Denmark found Salmonella in 2.7 percent of chicken flocks that lay eggs last year which is above the limit set by the European Commission to qualify for special conditions.

Fødevarestyrelsen (The Danish Veterinary and Food Administration) found Salmonella in 12 out of 454 tested chicken flocks that supply eggs to consumers in 2018. This compares to three positive flocks out of 446 in 2017 and out of 426 in 2016. Salmonella was not found in tested flocks in 2015.

A common source for the increase has not been revealed but contributing factors include insufficient biosecurity at some producers and the warm summer that might have stressed animals and reduced their immune system.

Fødevarestyrelsen is following the situation closely and remains confident it will succeed in reducing the Salmonella prevalence to below 2 percent this year.

Annette Perge from Fødevarestyrelsen said there is no indication that the increase in positive layer flocks is reflected in the number of human Salmonella cases.

“According to the Danish control program for Salmonella, the table egg production layer flocks should be sampled for Salmonella every second week. The sampling method is two pair of sock samples (feces samples) pooled to one sample,” she told Food Safety News.

“By this intensive sampling regime infected layer flocks will be quickly detected and from the time a positive test result is available eggs from the flocks must not be marketed as table eggs. These eggs should either be destroyed or heat treated in an authorized egg production plant.”

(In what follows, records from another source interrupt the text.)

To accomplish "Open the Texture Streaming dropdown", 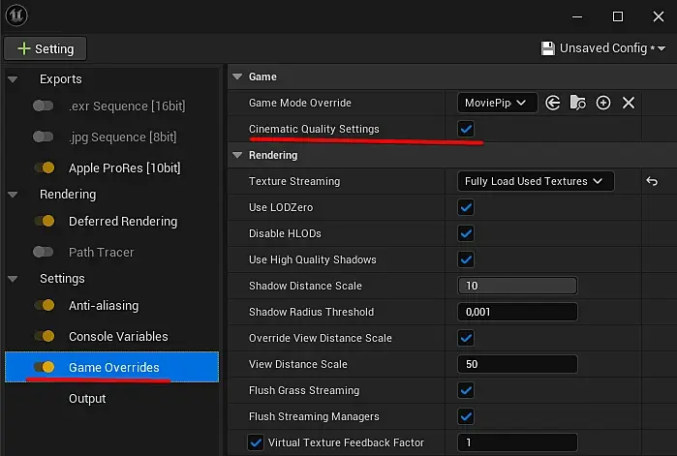I will coord(534,181).
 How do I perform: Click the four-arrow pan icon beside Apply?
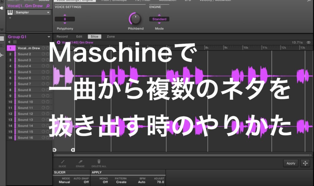[x=305, y=163]
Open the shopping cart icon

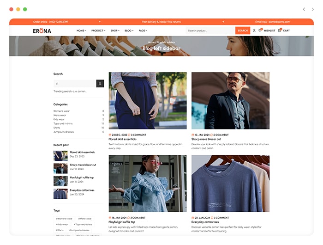[x=280, y=31]

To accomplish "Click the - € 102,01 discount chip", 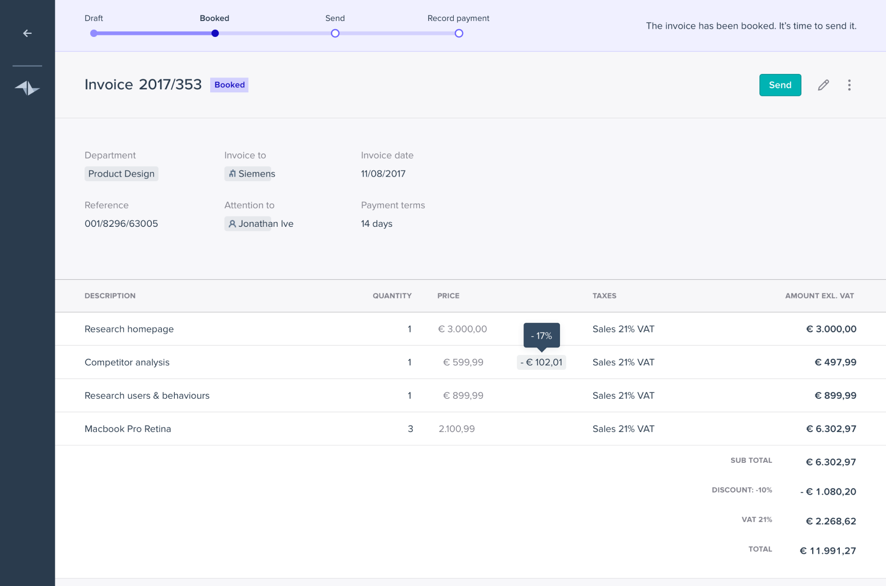I will [x=541, y=362].
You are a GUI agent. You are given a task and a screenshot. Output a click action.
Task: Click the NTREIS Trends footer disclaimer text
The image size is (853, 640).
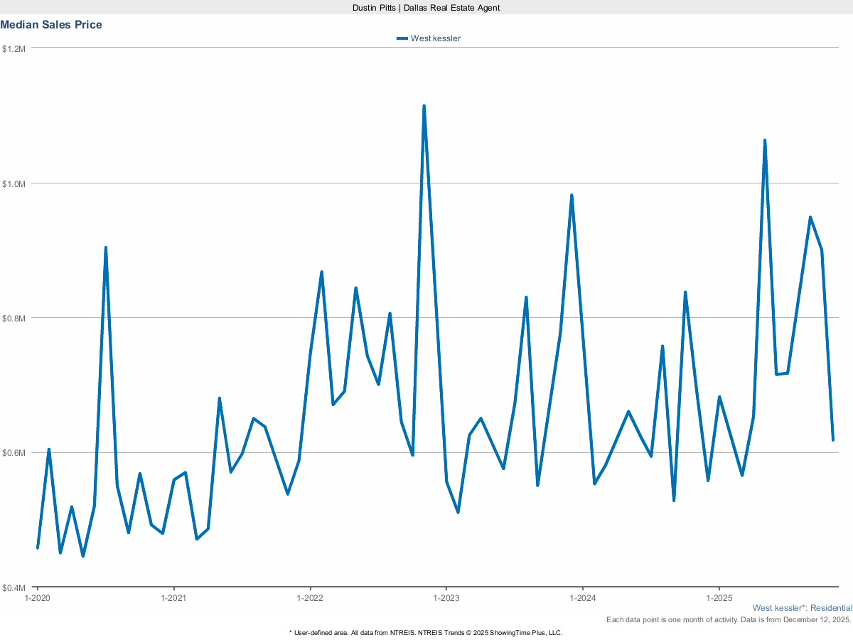pyautogui.click(x=426, y=632)
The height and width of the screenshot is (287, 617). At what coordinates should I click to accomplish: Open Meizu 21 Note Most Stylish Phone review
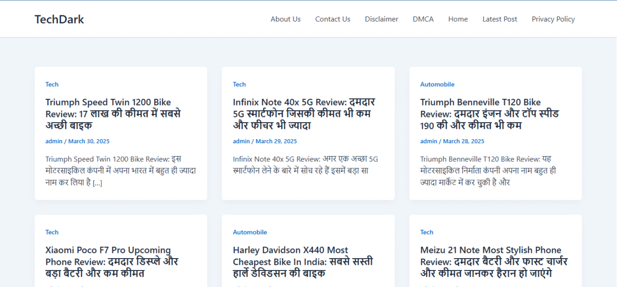[x=494, y=261]
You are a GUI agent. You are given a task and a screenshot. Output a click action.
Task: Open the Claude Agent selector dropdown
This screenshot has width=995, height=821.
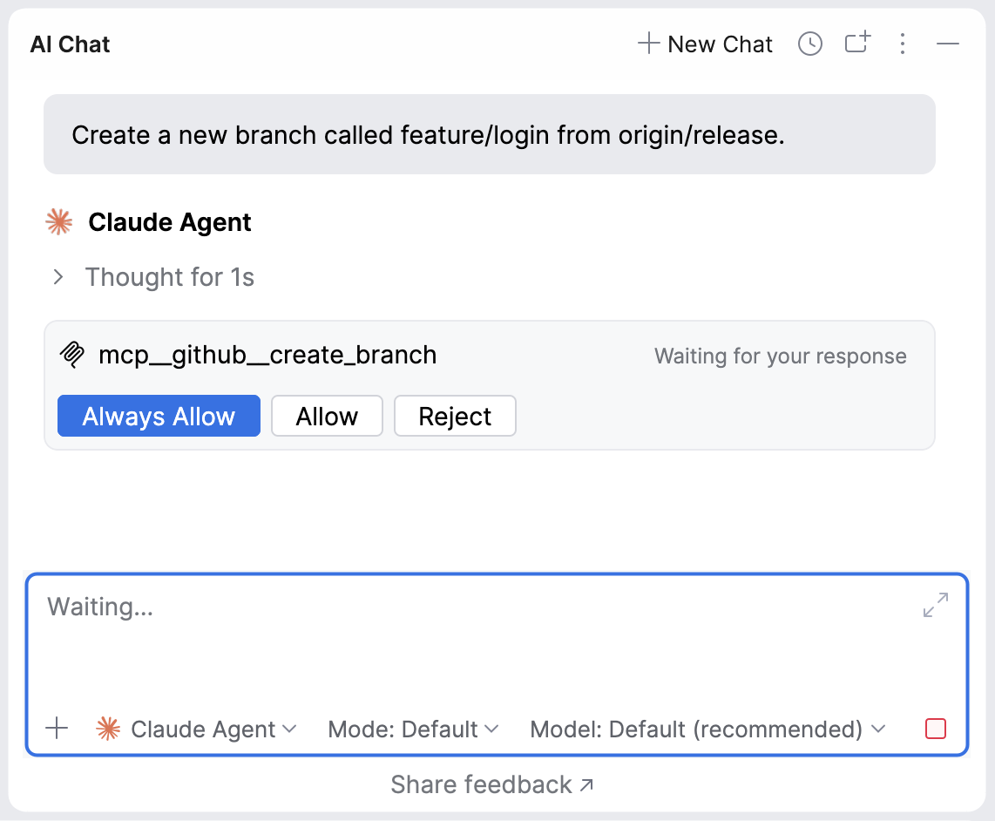(198, 729)
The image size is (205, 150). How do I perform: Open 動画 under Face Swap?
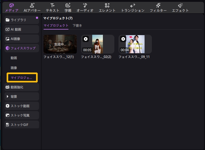tap(14, 58)
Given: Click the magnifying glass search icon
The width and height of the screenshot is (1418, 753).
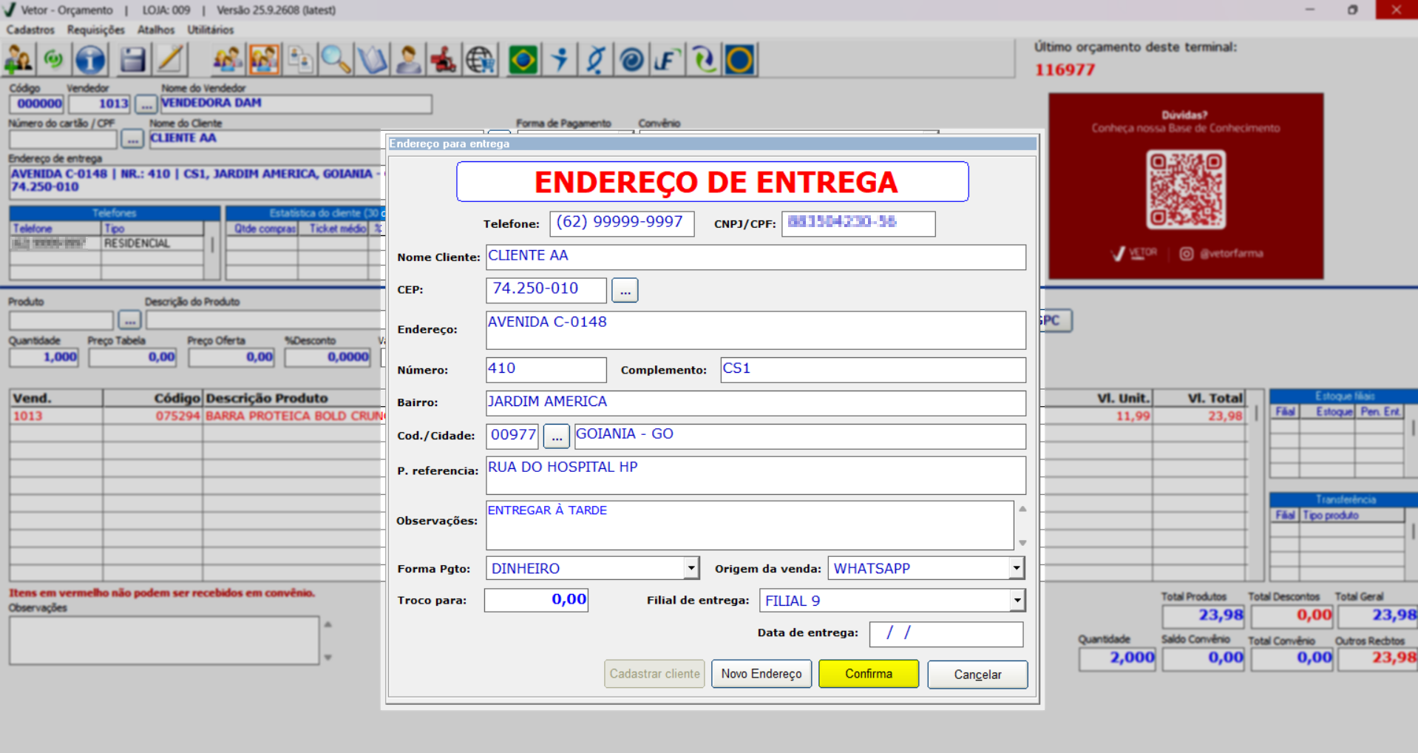Looking at the screenshot, I should (x=336, y=60).
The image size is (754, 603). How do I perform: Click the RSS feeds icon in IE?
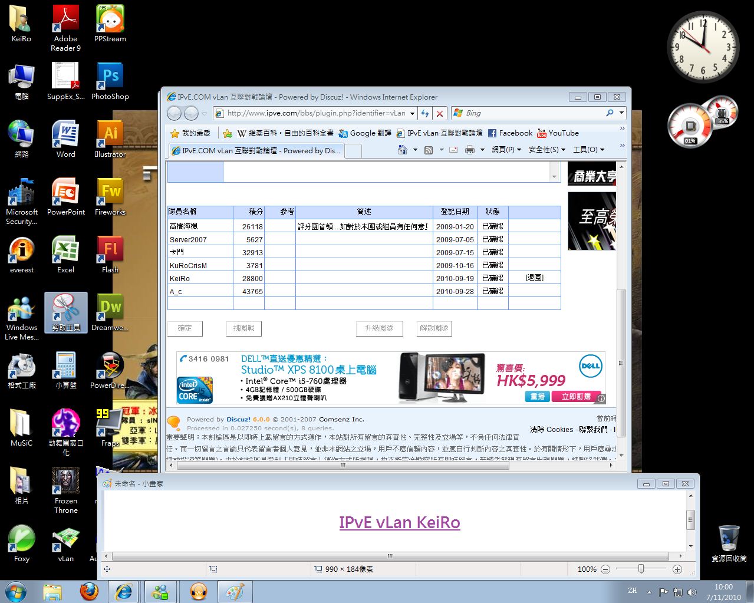(x=429, y=150)
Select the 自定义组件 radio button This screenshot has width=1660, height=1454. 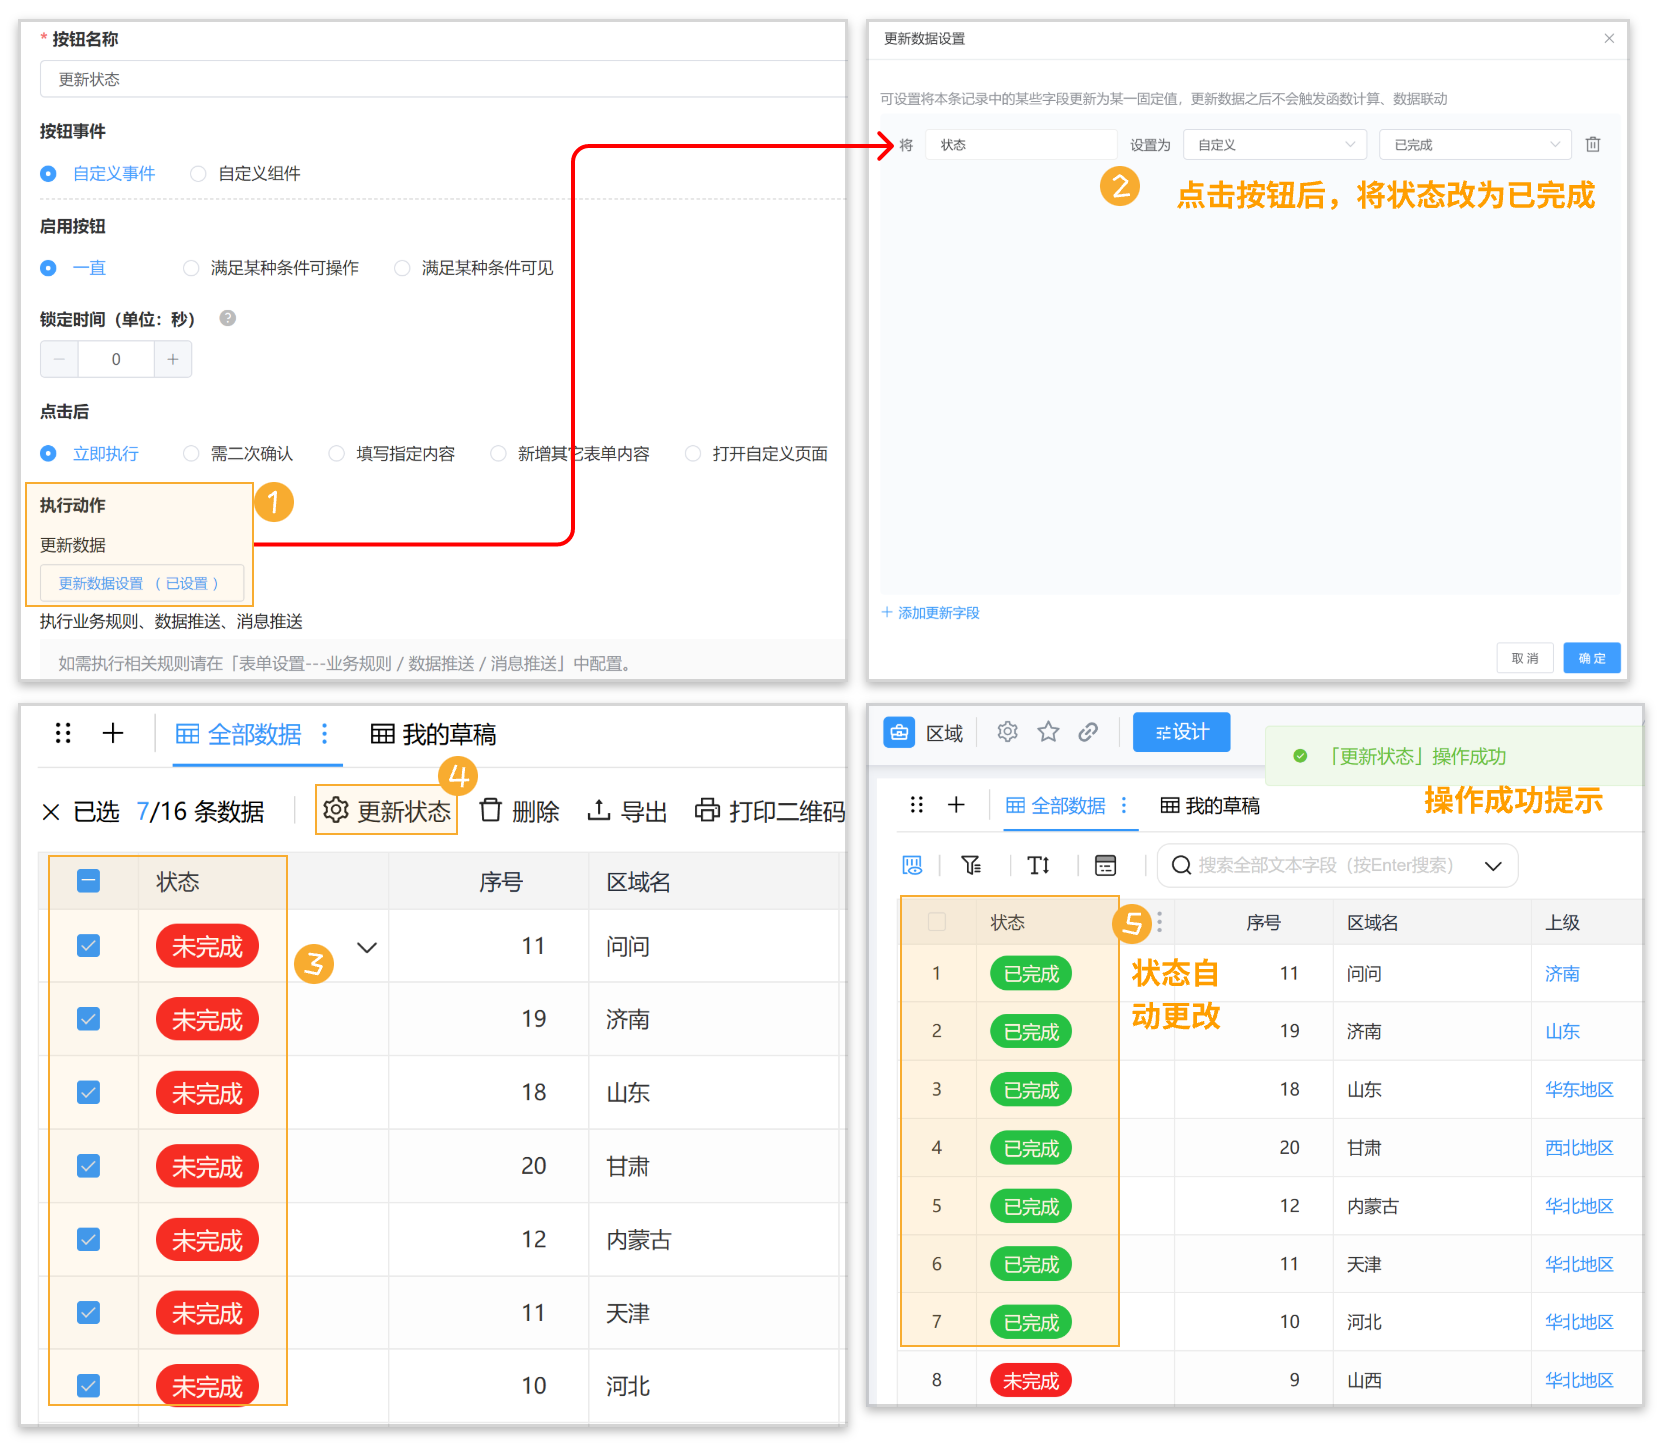coord(198,174)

Since 2012, when Denmark received special status for Salmonella in consumer eggs, the proportion has been below two percent. This is the limit set by the EU for a country to have such a special status.

This status means the country can reject foreign eggs if they come from flocks not tested and free of all types of Salmonella. But the proportion of Danish flocks with Salmonella should be kept below 2 percent. If Denmark loses its special status it will not have the possibility of rejecting foreign eggs. Denmark also received special status for Salmonella in chicken meat last year so it can demand foreign chicken meat be free of Salmonella before it is sent to the country.

Special guarantees include extended monitoring showing the absence of Salmonella before sending consignments to recognized countries. Such guarantees also exist for Sweden, Finland, and Norway. Iceland was recently authorized to apply special requirements concerning Salmonella in meat and eggs from domestic fowl and meat from turkeys.

Fødevarestyrelsen, DTU Food – National Food Institute and the poultry industry are working together to find an explanation for the increase and to ensure the proportion of Salmonella-positive flocks falls below 2 percent as soon as possible.

Danske Æg, a trade association for the egg sector in Denmark, has visited all sites that had Salmonella infection in 2018 to clarify possible sources. The industry has emphasized the importance of good production practices.

Perge said there are no specific provisions in EU regulation on how a country could lose special status.

“However, the expectation would be that the requirements stated in the EU guidelines for obtaining special guarantees are fulfilled and that the country follows the approved control program. This is why we are making a thorough investigation of the increase in 2018 and doing everything possible to rectify the situation and find the source(s) of the contamination.

“When we have finalized the investigation the results will be forwarded to the EU Commission. It is the Commission and member states that decide if Denmark should lose special status.”